As the graph G is a strong expander, we can apply Theorem 2.6 to get an SoS degree lower bound of  $\Omega(r)$  for the XOR-CSP instance  $\mathcal{P}_G$  defined over G, which in turn gives us an  $\Omega(r/k)$  degree lower bound for the Circuit $_s(f)|_{\rho}$  formula and hence also for the unrestricted formula.

Let us fix the parameters. We want to choose r as large as possible. However, the larger we choose r, the larger m may become, since Theorem 2.2 only guarantees that  $m \le k^2 r^{1+\gamma}$ . Let us analyze how large r can be chosen in terms of n and s.

----------------------------------------

== GOALS ==
(a) Answer these about the proof excerpt, one line each:
(i) Which theorem is applied to get the $\Omega(r)$ SoS degree lower bound?
(ii) What upper bound on m does Theorem 2.2 guarantee?
(iii) What degree lower bound is obtained for the Circuit $_s(f)|_{\rho}$ formula?
(b) Rewrite the proof excerpt from "As the graph" to "the unrestricted formula.", putting "good expander" in place of "strong expander".
The data can be set aside; nothing here depends on them.

== SUPPLIED MATERIAL ==
----------------------------------------

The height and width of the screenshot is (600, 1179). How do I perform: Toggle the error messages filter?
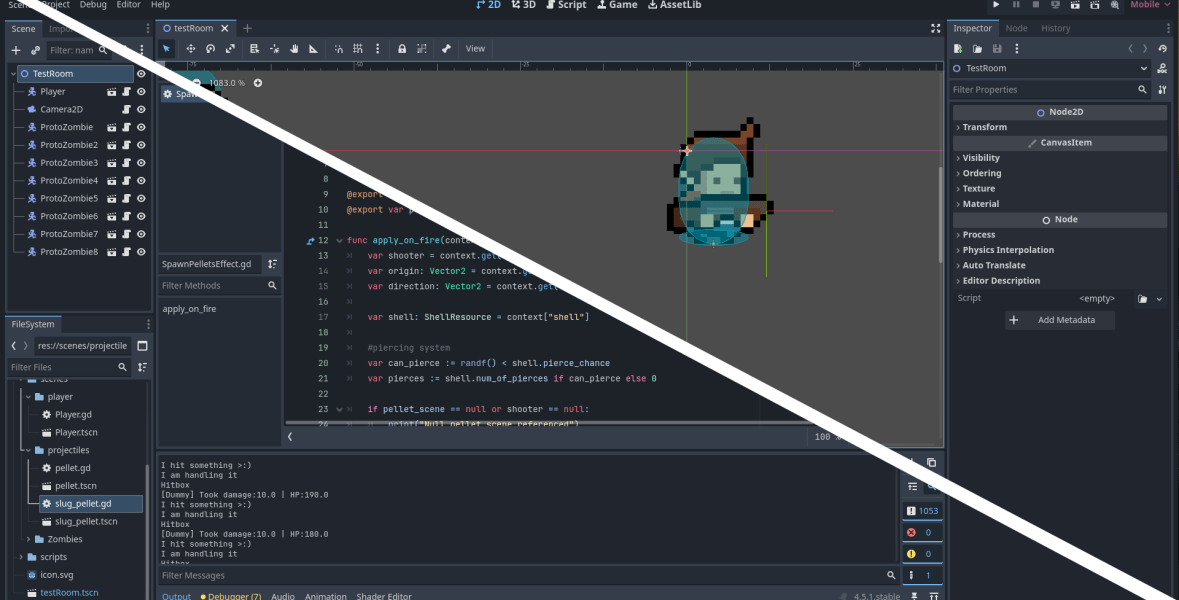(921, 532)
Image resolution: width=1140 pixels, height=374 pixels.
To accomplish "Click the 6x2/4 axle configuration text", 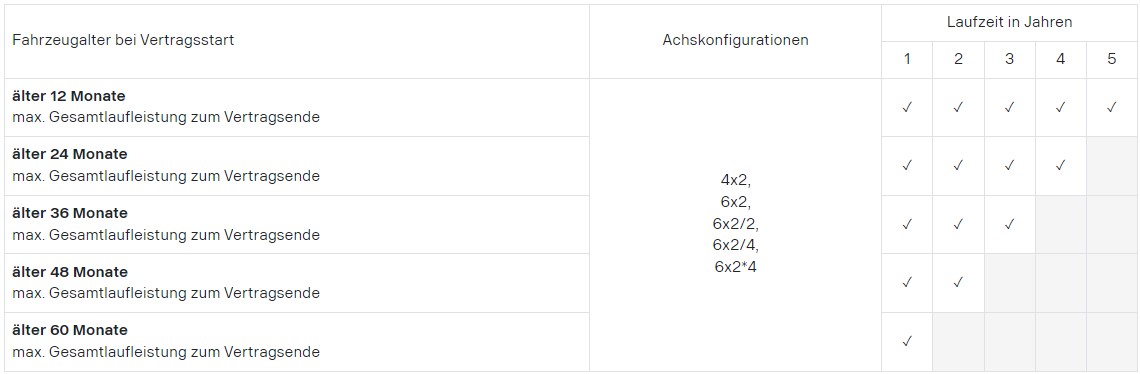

----------------------------------------

== RESPONSES FOR EACH TASK ==
(a)
(i) Theorem 2.6
(ii) $m \le k^2 r^{1+\gamma}$
(iii) $\Omega(r/k)$

(b)
As the graph G is a good expander, we can apply Theorem 2.6 to get an SoS degree lower bound of  $\Omega(r)$  for the XOR-CSP instance  $\mathcal{P}_G$  defined over G, which in turn gives us an  $\Omega(r/k)$  degree lower bound for the Circuit $_s(f)|_{\rho}$  formula and hence also for the unrestricted formula.